2社間ファクタリング常用化と倒産の、現実的な距離感

ファクタリングのトラブル

「一度だけのつもりだった」「今月をしのげば何とかなると思った」。
2社間ファクタリングを使った経営者の多くが、ほぼ同じ言葉を口にする。ところが現実には、一度きりで終わるケースは少数派で、二度目、三度目、五度目と“常用化”していく例が圧倒的に多い。
そして、その延長線上にあるのが倒産だ。これは脅しでも誇張でもなく、実務の現場で何度も繰り返されてきた事実である。


「常用化」は資金繰り改善ではなく、時間を買っているだけ

2社間ファクタリングの最大の問題点は、資金繰りが良くなったように錯覚させる構造にある。
実態は、将来入ってくるはずだった売掛金を、極端に割り引かれた価格で前倒し現金化しているだけで、会社の収益力も支払能力も一切改善していない。

一度使うと、次月の入金はすでに先食いされているため、再び資金が足りなくなる。
その穴を埋めるために、また2社間ファクタリングを使う。
このループに入った時点で、それはもはや資金調達ではなく「自転車操業の延命装置」に変質している。


2回目に入った時点で、倒産リスクは一段階跳ね上がる

実務感覚で言えば、2社間ファクタリングを2回使った会社は、すでに黄色信号を超えている。
理由は単純で、資金繰りが一時的な事故ではなく「構造的な赤字」に近づいている可能性が高いからだ。

しかも、2回目以降は条件が悪化することが多い。
手数料は下がらず、むしろ「実績あり」「即日対応」の名目で、より高コストな契約を飲まされるケースも珍しくない。
結果として、売上に対する実質金利は年率換算で数百%レベルに達し、会社の体力を確実に削り取っていく。


常用化した会社が倒産するまでの「平均的なパターン」

多くのケースに共通する流れは、ほぼ決まっている。

まず、資金ショートの穴埋め目的で初回利用。
次に、先食いした分の資金不足を補うための2回目。
その後、「今月さえ乗り切れば」という思考停止状態で、月1回ペースの常用化に入る。
そして、どこかの月で売掛金が足りなくなり、資金調達そのものが成立しなくなる。

この時点で、もう打つ手はほとんど残っていない。
銀行融資は当然通らず、ノンバンクも敬遠し、残るのは脱法金融まがいの業者か、完全な闇金だけになる。
ここまで来ると、倒産までの距離は「年単位」ではなく「数か月単位」になる。


なぜ「やめ時」が来ても止められないのか

2社間ファクタリングが厄介なのは、精神面にも強く作用する点にある。
一度「即日で金が出る」という成功体験をしてしまうと、他の選択肢が極端に面倒に感じられるようになる。

取引先に頭を下げる。
支払いサイトの延長を交渉する。
税金や社会保険の分納を相談する。
金融機関に正面から赤字を説明する。

本来なら、これらを最優先でやるべき局面なのに、「今日中に金が出る」という誘惑に負けて、また2社間ファクタリングに手を伸ばしてしまう。
その瞬間、倒産までのカウントダウンは確実に一桁縮まる。


倒産との距離感は「金額」ではなく「回数」で測るべき

よくある誤解が、「まだ数十万円だから大丈夫」「今回は小口だから問題ない」という発想だ。
しかし、危険度を測る指標は金額ではない。

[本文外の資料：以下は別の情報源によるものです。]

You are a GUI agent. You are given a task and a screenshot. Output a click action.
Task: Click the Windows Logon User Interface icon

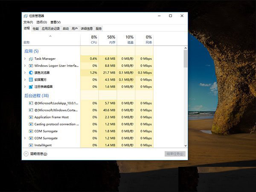[31, 66]
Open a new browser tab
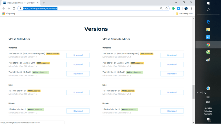 click(44, 3)
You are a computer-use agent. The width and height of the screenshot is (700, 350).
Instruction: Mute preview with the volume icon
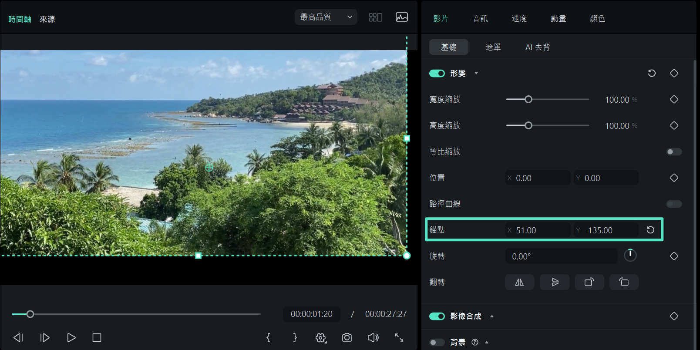373,337
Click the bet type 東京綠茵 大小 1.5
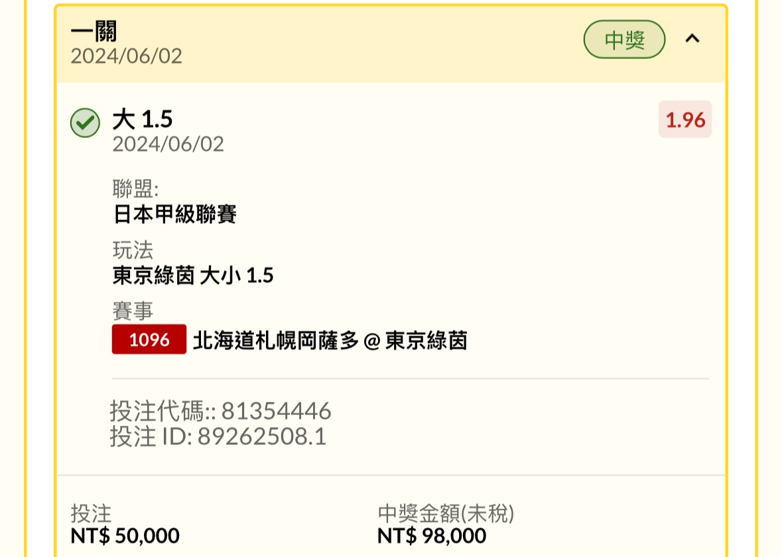 pos(193,275)
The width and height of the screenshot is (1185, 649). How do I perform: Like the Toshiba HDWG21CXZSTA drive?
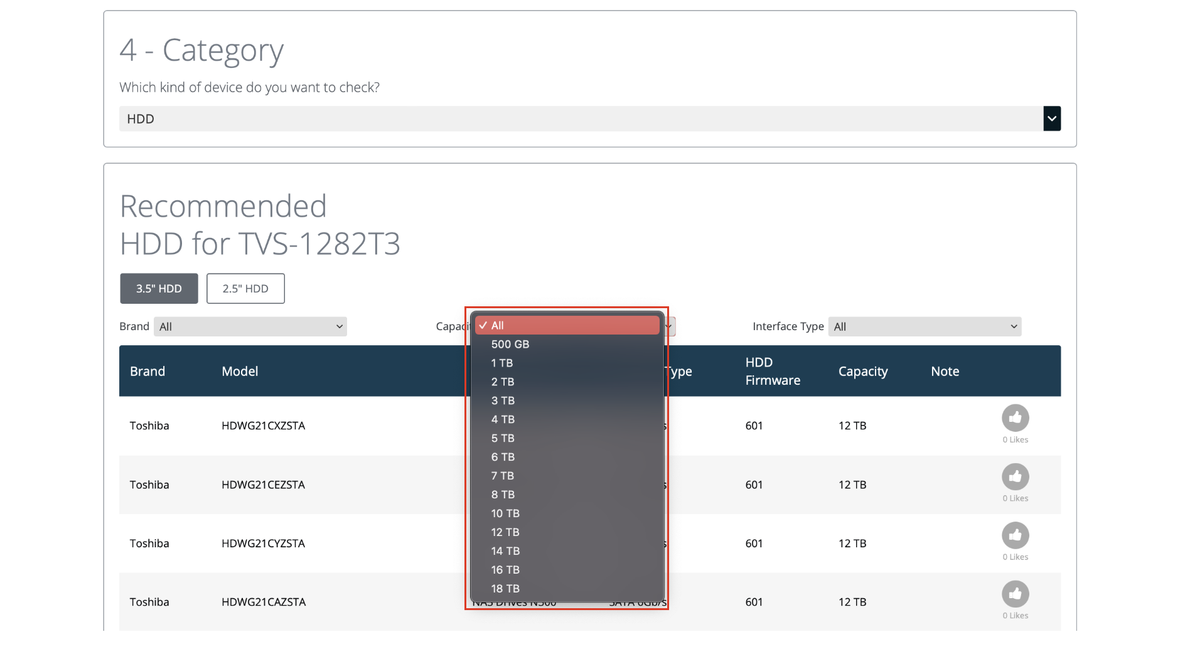coord(1015,418)
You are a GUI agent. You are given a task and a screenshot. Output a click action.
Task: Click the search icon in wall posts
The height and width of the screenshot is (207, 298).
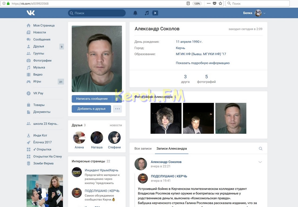[260, 149]
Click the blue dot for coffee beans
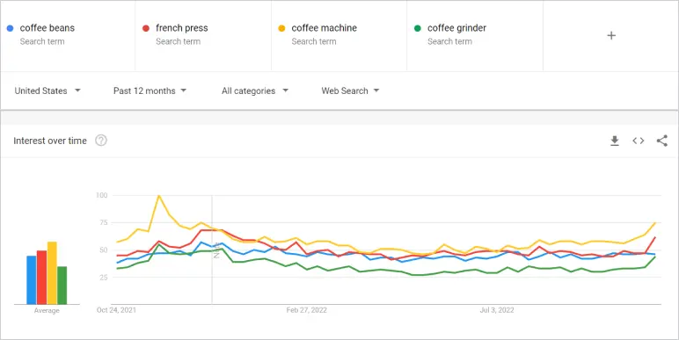This screenshot has height=340, width=679. 11,28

回数だ。

1回目は事故。
2回目は警告。
3回目以降は常習化。
5回目を超えたら、もはや再建ではなく「延命」フェーズに入っている可能性が高い。

この段階で2社間ファクタリングを止められなければ、倒産はほぼ不可避になる。
それほど、この金融商品は“逃げ場を奪う構造”をしている。


結論:常用化した瞬間、倒産は「時間の問題」に変わる

2社間ファクタリングは、最後の手段ではない。
最後の手段「に見せかけた、最短ルートの崖道」だ。

一度でも使った時点で危険水域に入っているが、常用化した瞬間に、その会社はすでに倒産との距離を測れる位置まで来てしまっている。
しかもその距離は、思っているよりずっと近い。

本当に生き残りたいなら、恥をかく選択肢、面倒な選択肢、今すぐ金にならない選択肢を、2社間ファクタリングより先にやるべきだ。
それを飛ばしてこの「合法ヤミ金」「脱法金融」に頼る限り、倒産は先送りされるだけで、回避されることはない。